Note: there seems to be a bug in plotSpectra that does not expect negative intensity values - that's why we need to specify the ylim ourselfs.

Untitled

You see, in theory combineSpectra should be flexible enough to do what you suggest. Also, maybe have a look at the documentation of ?combinePeaks which is the function used internally to do the actual combining.

cbroeckl commented 2 years ago

@jorainer

Many thanks - this is a great series of responses. A few replies:

  1. i appreciate the guidance on MSnbase vs Spectra - i find it difficult to keep up with all the developments, and this helps me to refocus efforts where they should be focused.
  2. Thanks for the guidance on combineSpectra custom functions and i will look more into the combinePeaks documentation for clarity.
  3. I may be misunderstanding the details of 'sum' and 'mean' as they are being applied, but in my mind the two spectra for sum and mean should look identical with the exception of the y-axis values - sum being n-times higher than mean, with n spectra. The fact that there is a difference between sum and mean suggests to me that if there are n spectra, the mean is being calculated pairwise. That is, take the mean of spectra 1 and 2, then the mean of (mean1,2) and spectrum 3, then the mean of spectrum(1,2,3) and spectrum 4, etc. THis would probably result in a different result for each case where using the same n spectra, but in different order, the resulting spectrum differs. I can't say that this is a major problem, but i could see how it generates vastly different results in a somewhat random manner, which is rather less than intuitive. I will play with it some more, using the Spectra functions, and see what i can find.
    Thanks again.
jorainer commented 2 years ago

1) I know, that's tricky. I'll try to update the vignettes (like for xcms) whenever new functionality becomes available. Most development efforts go now into Spectra and alike but in the end I try to integrate as much as possible with the old packages as possible (or have a way to convert old data objects into the new data structures to allow usage of the new code).

2) if something is not working we could implement alternative functions too - we would just need a nice use case.

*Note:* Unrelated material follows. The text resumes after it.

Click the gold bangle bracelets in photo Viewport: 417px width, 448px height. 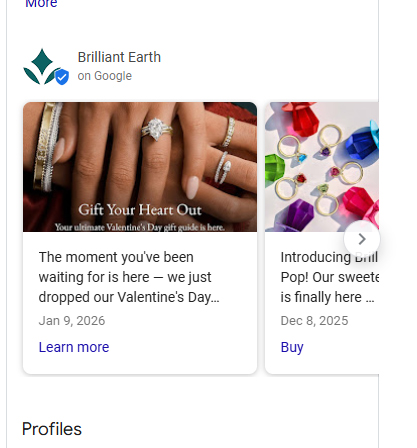(50, 147)
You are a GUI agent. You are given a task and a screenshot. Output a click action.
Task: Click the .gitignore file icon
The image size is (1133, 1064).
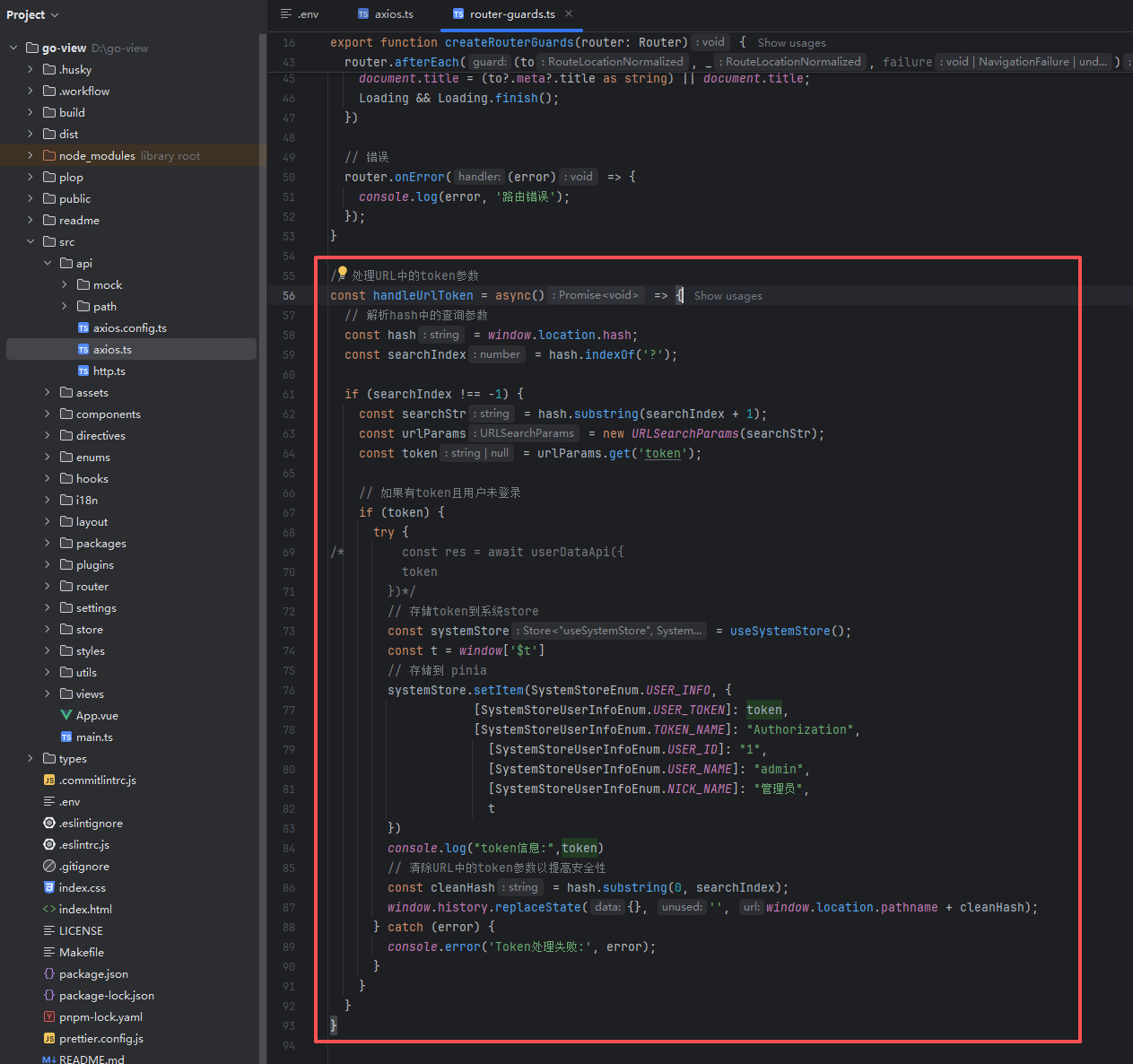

3) yes, the sum and mean spectra should identical, but only if the individual spectra are also identical. For the example above it seems that some peaks where present in most spectra, but some not, thus the mean and sum resulted in differences. What the function does is pretty simple: it gets all peaks from all spectra and orders them by m/z. Then it groups all peaks (based on m/z similarity considering the provided tolerance and ppm) and aggregates the m/z and intensity values in each such defined peak group. So, there is no pairwise calculation in there, so the result should be correct (I believe).

cbroeckl commented 2 years ago

Follow up on (3). So if we have three spectra, and each spectra has m/z = 195.088, the signal intensity for it is calculated as the sum of the signal intensities / three. However, if the 195.088 is present in only two of the three spectra, then the sum is calculated and divided by two, as there were only two measured values. Accurate?

I had been thinking of the divisor for the mean as always being the number of original spectra. I think you are treating the absent mass/intensity as a missing value to be ignored, while i was thinking about it as a 'zero' value intensity at that mass. If we treat missing values as zeros, then the divisor is always the number of spectra.

I am not sure whether one is more appropriate than the other - i imagine that it depends on the context, to some extent.

jorainer commented 2 years ago

correct, the way it is implemented we only take the mean on the present values and if in one or more spectra the peak was not present this is not included in the calculation. We could think of an alternative implementation if this would be important for you. I will however definitely update the documentation to explain that better. Thanks Corey!

cbroeckl commented 2 years ago

Thanks @jorainer - i think it is fine as is for now - if i need the mean calcluated otherwise i can always write the function to divide the sum by nSpectra for each mass. I just misunderstood the calculations.